Esta polaridad – que se ve en las pugnas suscitadas en las redes sociales, con insultos y ofensas incluidos – ha desdibujado una realidad ya de sí confusa para hacerla digerible por una masa acrítica (aunque no se apegue a la verdad), con el único propósito de crear dos bandos, donde el opuesto es vendido como enemigo a aniquilarse, lo cual es, sin dudas, muy peligroso para la salubridad social y política de una nación. Es, sin dudas, un discurso con claros rasgos fascistas, totalitaristas; prólogo una sociedad distópica.

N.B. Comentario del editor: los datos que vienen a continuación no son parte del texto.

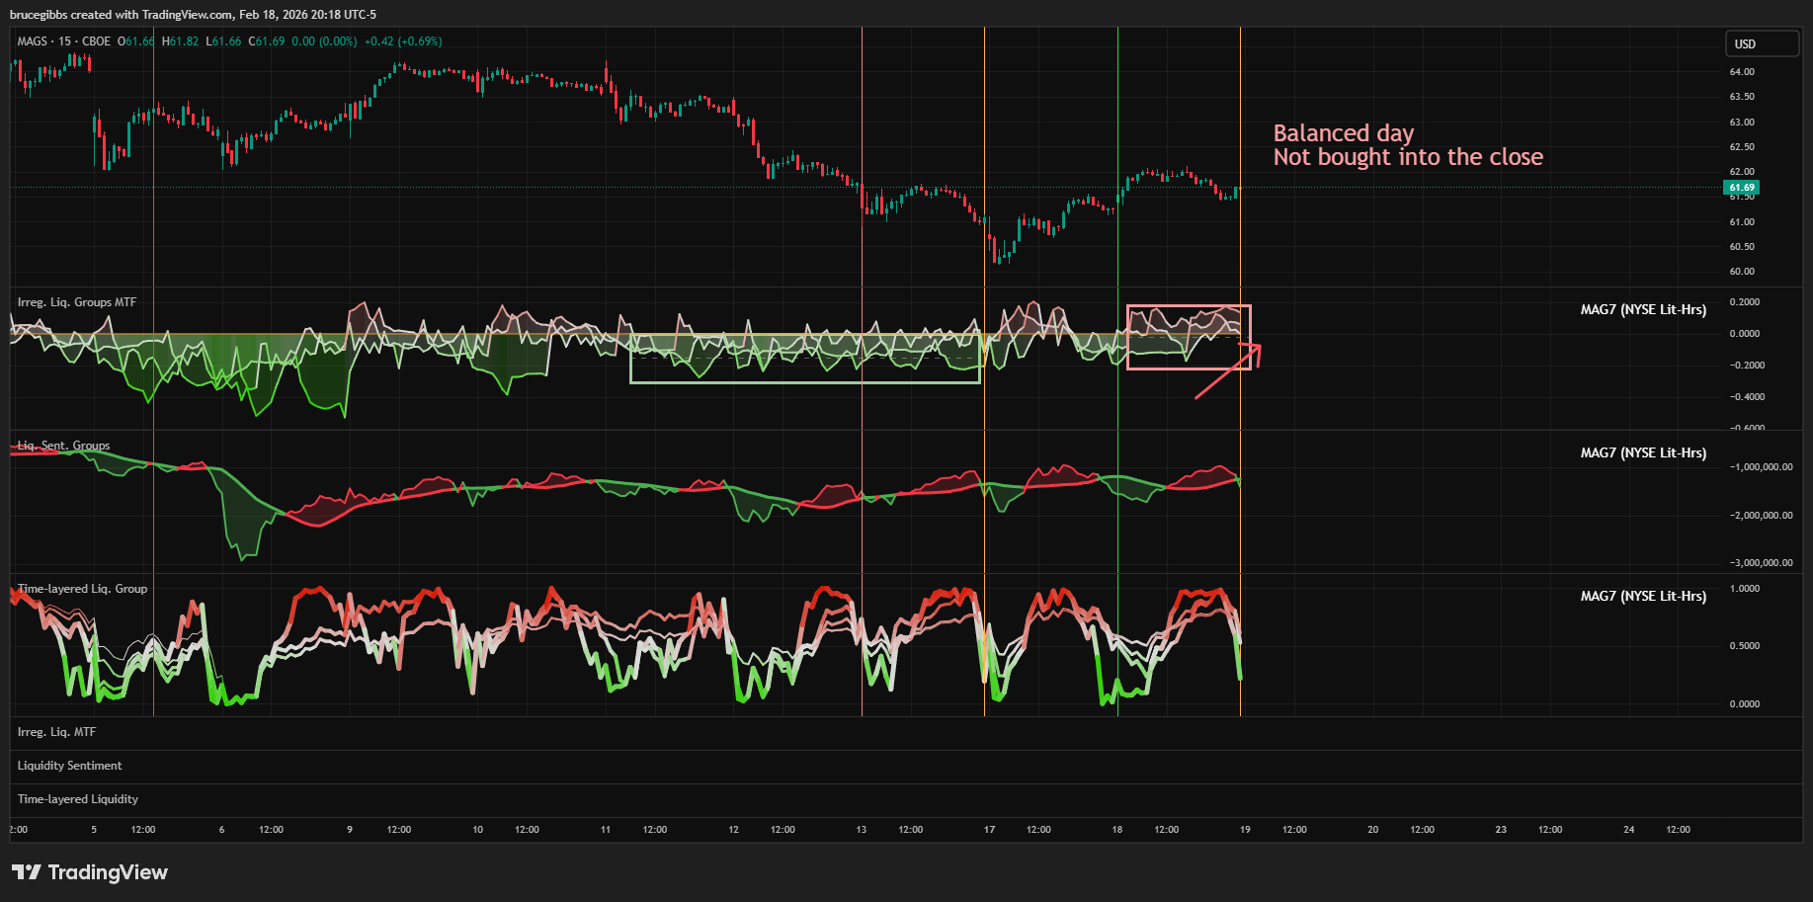This screenshot has width=1813, height=902.
Task: Click the 64.00 level on price scale
Action: 1742,72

El señor Trump, que se valió de un enemigo orwelliano para ganar en el 2016, los inmigrantes, no todos, claro, solo los de «colores extraños», ahora recurre a una vieja causa estadounidense que en los 50 lideró el senador Joseph McCarthy, y que expresa ese mismo sentido orwelliano del enemigo perpetuo: el anticomunismo. Bien sabemos sin embargo, que la ideología marxista-leninista fracasó (como millones de rusos, falleció famélica durante la hambruna de los años 1920-21) y que sus seguidores, luego de la implosión de la URSS en 1991, se fragmentaron en una miríada de posturas, que hoy, casi tres décadas después, son recogidas por los llamados progresistas, pero no como un todo, organizadas bajo un esquema más o menos articulado, sino adecuadas a las necesidades de los grupúsculos, algunos populistas, crecidos como el monte en un terreno baldío tras el colapso soviético. Algo parecido ocurre con las corrientes liberales, aunque, por su propia naturaleza son más abiertas a la incorporación de ideas y planteamientos. Resulta necio pues, insistir con una separación lineal del espectro político, y en el caso de Donald Trump, que, al parecer no va bien en las encuestas, una burda estratagema orwelliana para dividir de nuevo a los buenos estadounidenses de los malos, y, de ese modo, torpedear la campaña de Biden, pero, si recurrimos el ejemplo venezolano, con el Psuv como gran hegemón de la política venezolana y único portavoz de la bonhomía, hacer de uno de los partidos, el Republicano, un poder hegemónico, en ningún caso es sano, provechoso, sino por lo contrario, resulta nocivo, pernicioso… Se vician sus militantes hasta corromperse.